This is really nice reading. I had read something about the nuclear shelters on New York City a while ago, and at the time they were built it certainly made sense that it should be so, as people within the military really believed in a possible attack from the communists.
I think this book makes a lot of sense if we look at things in the social order perspective. To plan and build a city in a way, for instance, that would enable a fast and effective intervention in case of chaos, and at the same time making it hard for those who might be thinking of disturbing the order of the polis, is an idea that has a solid rationale behind it, and historical instances to prove it right.
However, the history served implementation purposes, but when the entire idea proved itself not effective, why would military insist on it? Much like the reading from last week (which I can now safely consider the best of the entire course), it seems like the military would not like to give up their prominence in matters of social order, even if its primary role is to defend the country from external forces.
In the case of a possible, atomic attack, what difference would it make how fast people could run out of a city? It seems that, in any event, the military minds were looking at a cost management, rather than a strategic plan. By allowing people form the suburbs to run away without help, they could intervene in the most 'important' sectors of the society.

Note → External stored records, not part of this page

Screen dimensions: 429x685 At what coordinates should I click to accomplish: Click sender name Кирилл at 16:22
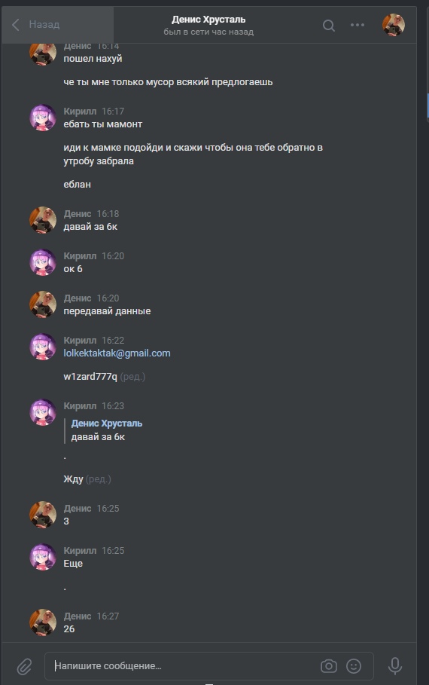point(80,341)
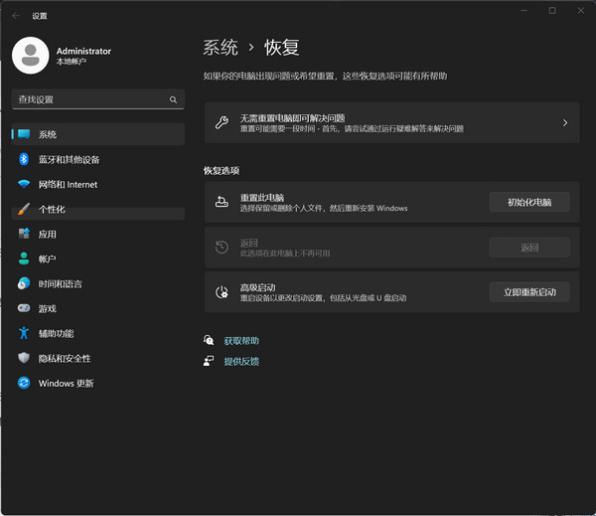The width and height of the screenshot is (596, 516).
Task: Go to 时间和语言 settings
Action: (60, 283)
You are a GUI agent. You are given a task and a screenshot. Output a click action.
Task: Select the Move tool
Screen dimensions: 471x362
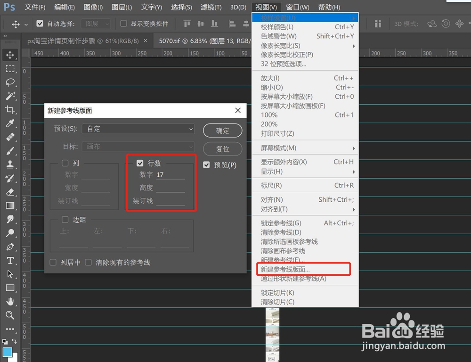(x=10, y=55)
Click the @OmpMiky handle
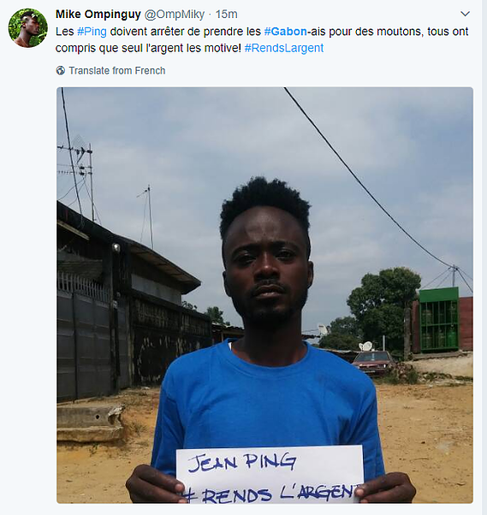Viewport: 487px width, 515px height. click(175, 15)
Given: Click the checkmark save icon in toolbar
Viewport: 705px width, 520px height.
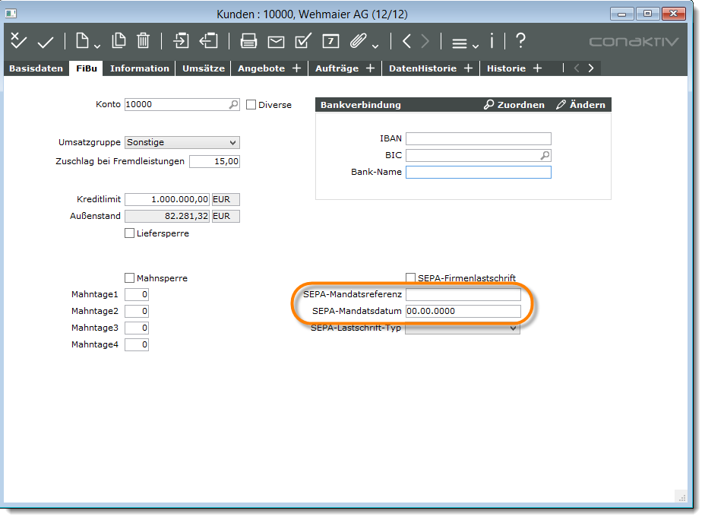Looking at the screenshot, I should point(46,41).
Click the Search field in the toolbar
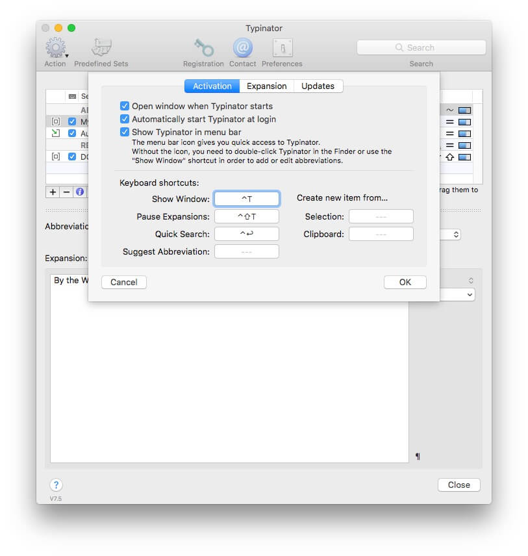The height and width of the screenshot is (556, 528). click(x=421, y=47)
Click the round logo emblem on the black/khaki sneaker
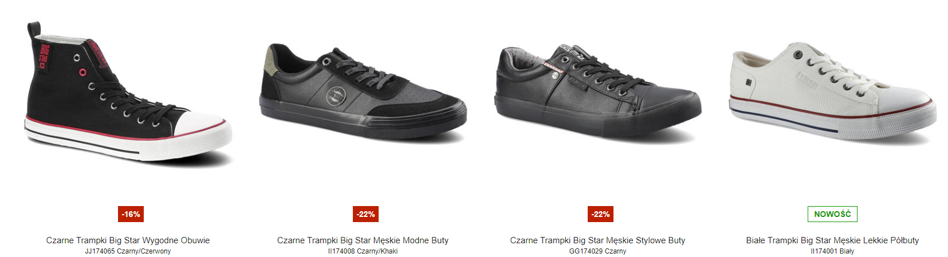The image size is (948, 257). point(336,95)
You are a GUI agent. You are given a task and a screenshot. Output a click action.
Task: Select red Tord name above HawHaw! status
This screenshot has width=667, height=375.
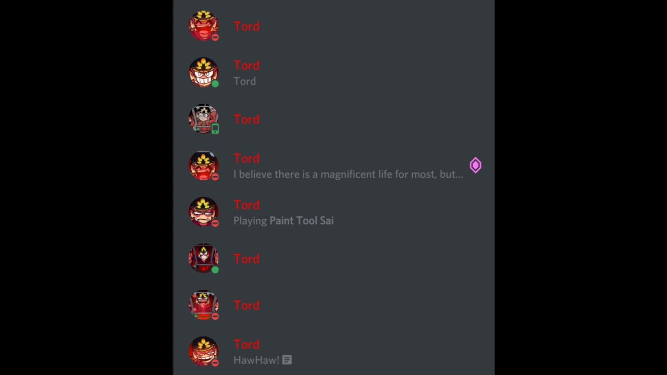coord(246,344)
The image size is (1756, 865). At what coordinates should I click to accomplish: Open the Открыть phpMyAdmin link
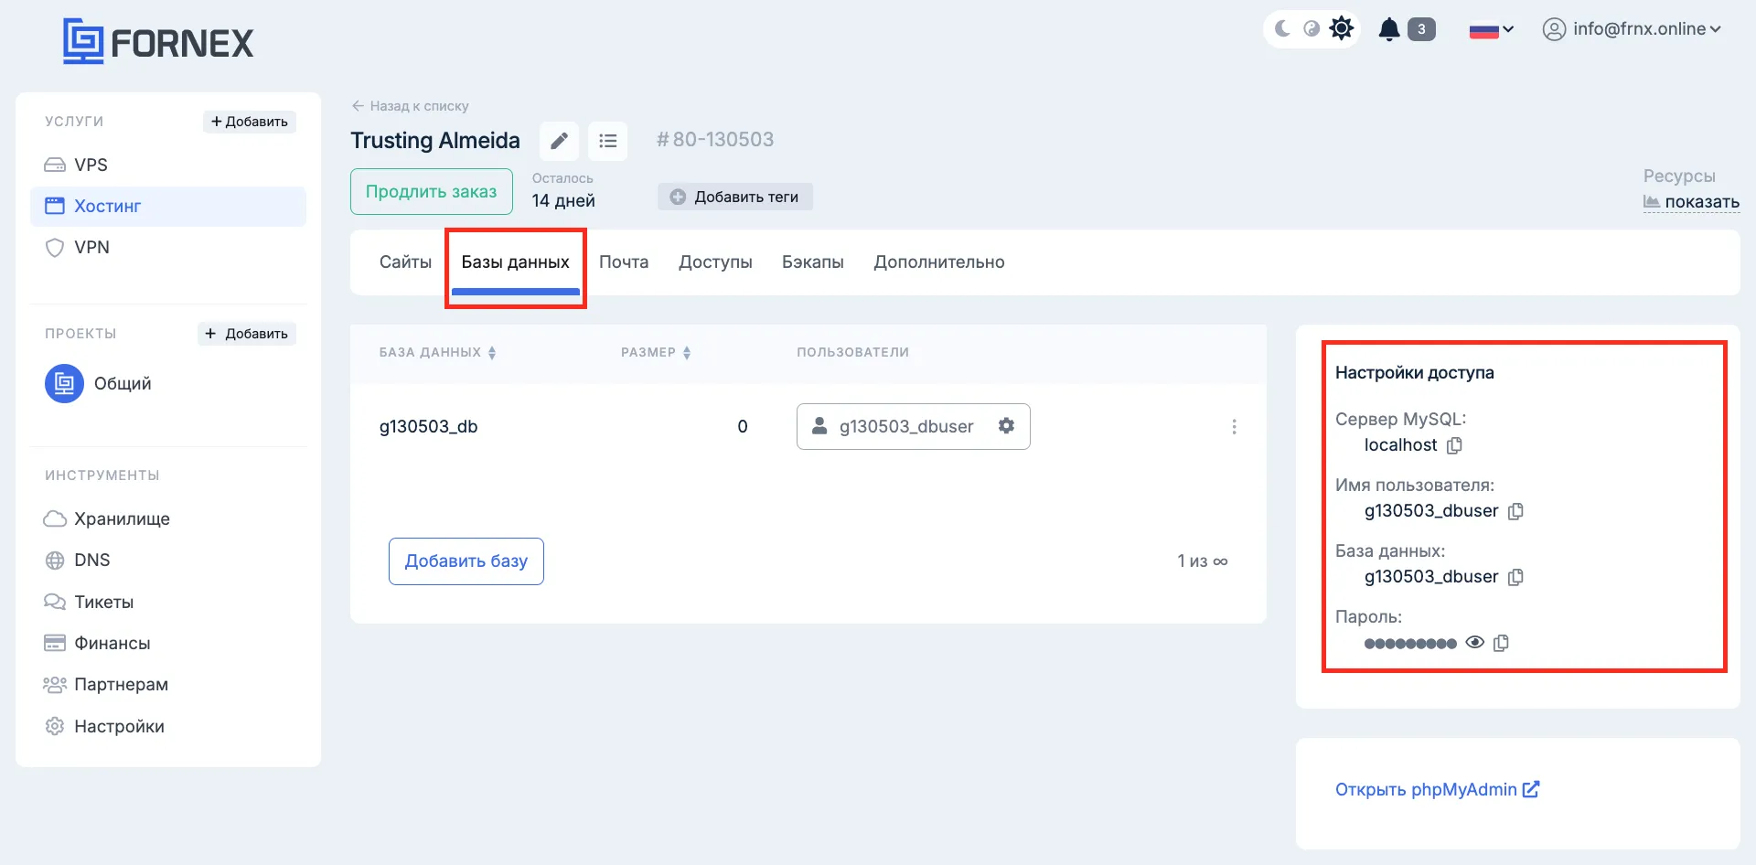point(1437,790)
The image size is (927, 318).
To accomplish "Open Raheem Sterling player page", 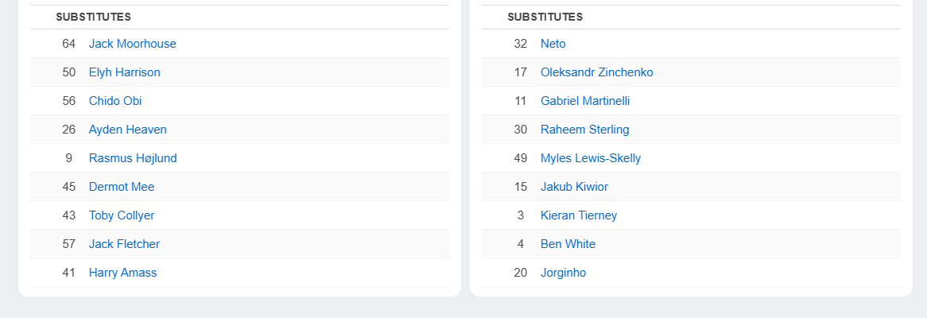I will coord(584,130).
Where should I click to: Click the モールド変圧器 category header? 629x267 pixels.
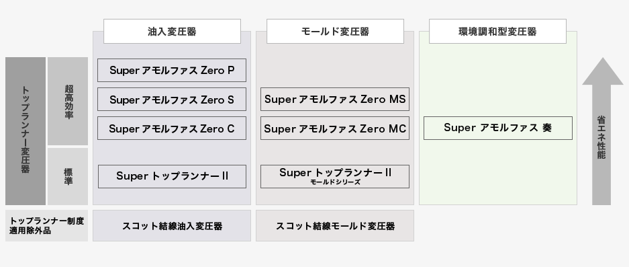[335, 32]
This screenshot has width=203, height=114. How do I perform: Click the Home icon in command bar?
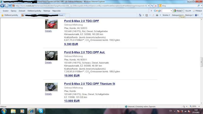pos(140,15)
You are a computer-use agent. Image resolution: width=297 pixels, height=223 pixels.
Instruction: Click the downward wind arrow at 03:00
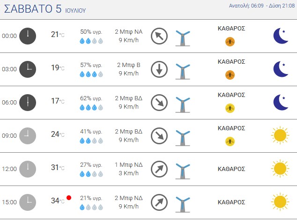pyautogui.click(x=159, y=69)
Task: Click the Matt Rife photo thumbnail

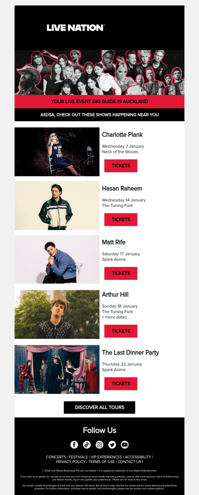Action: [x=57, y=259]
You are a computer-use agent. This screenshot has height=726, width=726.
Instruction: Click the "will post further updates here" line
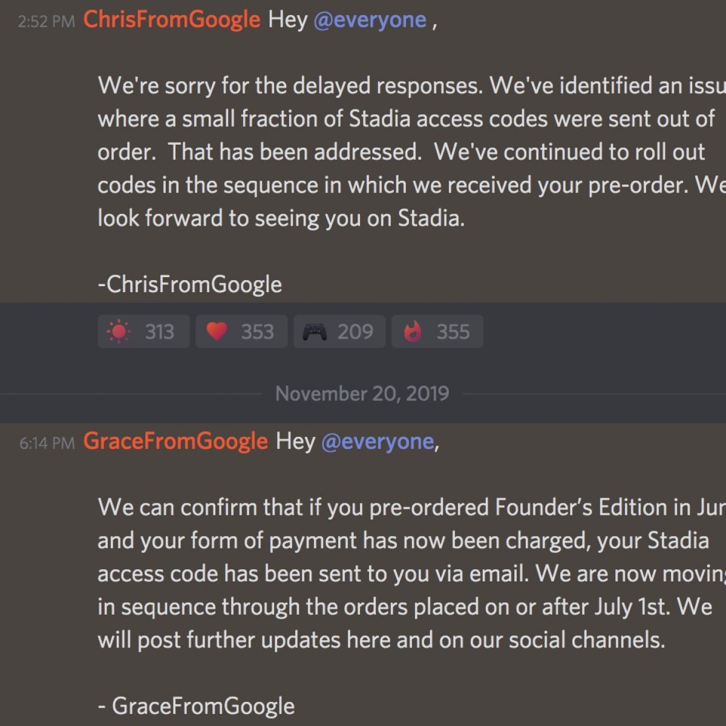point(381,639)
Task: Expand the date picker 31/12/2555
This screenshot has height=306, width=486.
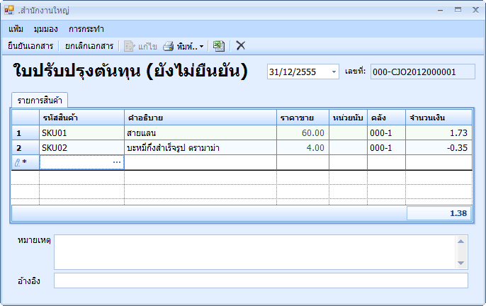Action: tap(334, 72)
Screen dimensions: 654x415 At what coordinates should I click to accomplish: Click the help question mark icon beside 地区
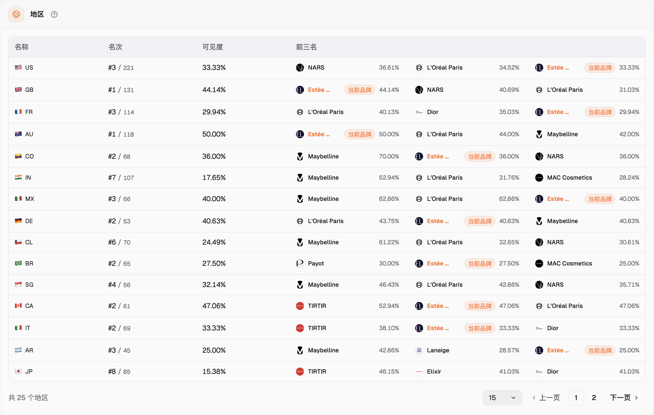(54, 14)
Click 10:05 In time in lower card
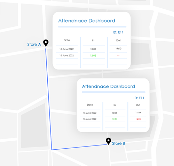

My main question is: is there something that, in the minds of city planners, would trigger a mass displacement of people in a city other than a foreign attack? If so, is it a threat to democracy as it has been conceived? Perhaps the downfall of a military urban model is not the impossibility of maintaining the social order, but the idea that urban planning is an entity that has a well-defined objective in itself, and not a developing process that involves the people that are mostly affected by it.